A couple months ago, Florence Fleming was working at the Polk City McDonald’s when a man in the drive-thru noticed her bracelet.
It bears the name of her son, Terry M. Lisk, who was killed fighting in Iraq in 2006. Florence’s customer knew it right away:
“He said, ‘You’re a Gold Star mother.’ I was impressed he knew what that was.”
Command Sgt. Maj. Rufus Moore — the man in the drive-thru — spent 25 years in the Army and served in the first Gulf War and Kosovo. Today, he is the senior JROTC instructor at Tenoroc High.
Moore, 57, knows a lot about Gold Star families — a term for the relatives of fallen military service members. They occupy his thoughts quite often, especially on Memorial Day.
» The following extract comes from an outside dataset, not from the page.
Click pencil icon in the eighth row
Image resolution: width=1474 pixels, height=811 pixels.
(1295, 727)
But he sometimes fears that students don’t quite grasp the importance of the day.
“They need to know what it’s truly all about; it’s not just a day at the beach,” Moore said. “We’re supposed to never forget the fallen … (we’re supposed to) bring them to life. I do not want anyone to feel that their family member has been forgotten.”
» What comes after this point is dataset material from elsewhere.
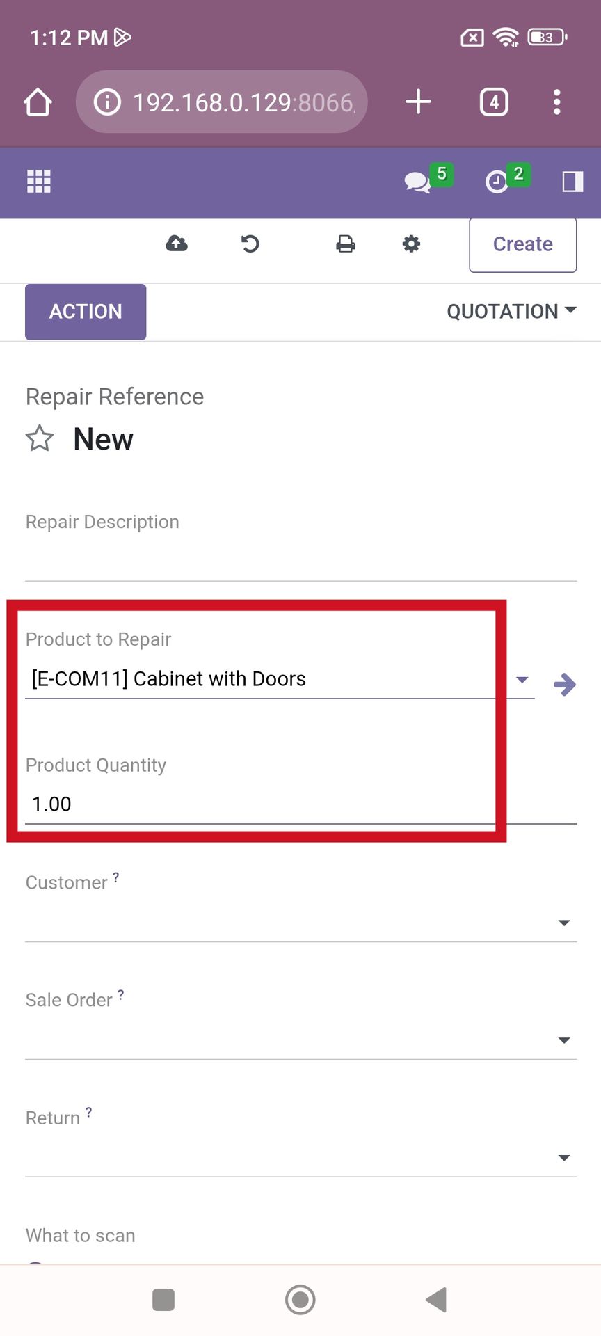Toggle the star favorite beside New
So on Wednesday, Tenoroc held its first Memorial Day Remembrance Ceremony. Moore’s best friend, Army Col. Jeth B. Rey, served as the guest speaker.
The event was attended by students and administrators; the school also invited local Gold Star families, or for those who couldn’t attend, displayed photos of their departed loved ones.
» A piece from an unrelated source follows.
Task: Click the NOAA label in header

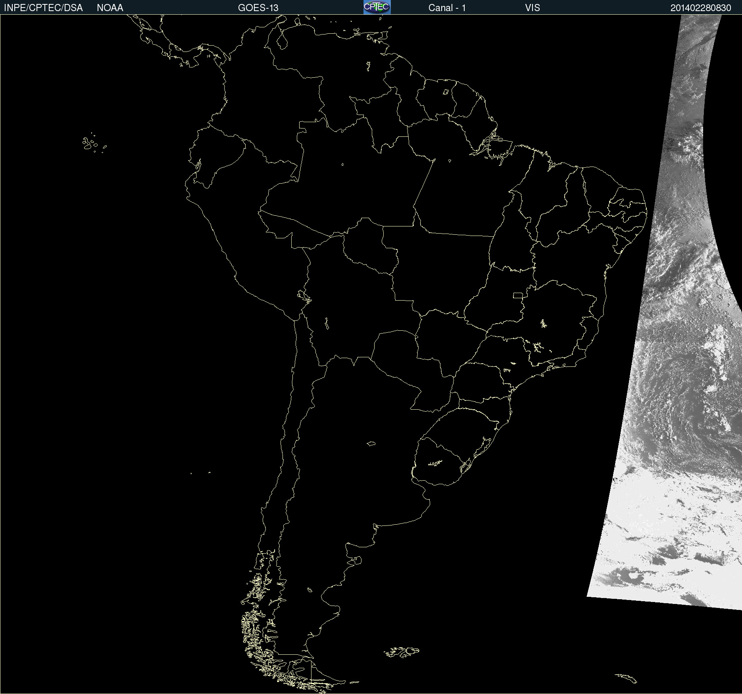Action: 110,8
Among those honored was Staff Sgt. John Allen Reiners, a 2004 graduate of Haines City High. The Army Ranger was just 24 when he was killed in Afghanistan in February 2010.
Florence Fleming was there too, sitting in the front row of the auditorium. Rey, surrounded by Tenoroc JROTC cadets, kneeled down and presented her with a small bouquet of white and red roses.
“I was amazed … I think they did an amazing job,” said Fleming, who is president of the Tampa Bay chapter of the American Gold Star Mothers organization.
“It’s different for us. A lot of people think Memorial Day is the same as Veterans Day, but Memorial Day is for the ones who can’t be here anymore. It’s a time that I want to be out there in the community and say my son’s name, so everyone will remember that he was here.”
On Wednesday, Fleming carried a plaque with her to Tenoroc High. It shows a Purple Heart Medal and the date her son, Terry, was killed in Al-Ramadi, Iraq: June 26, 2006.
There’s also a photo of Terry in his camouflage uniform, wearing a helmet and looking over his shoulder with a little smirk.
Fleming says it is her favorite picture of her son.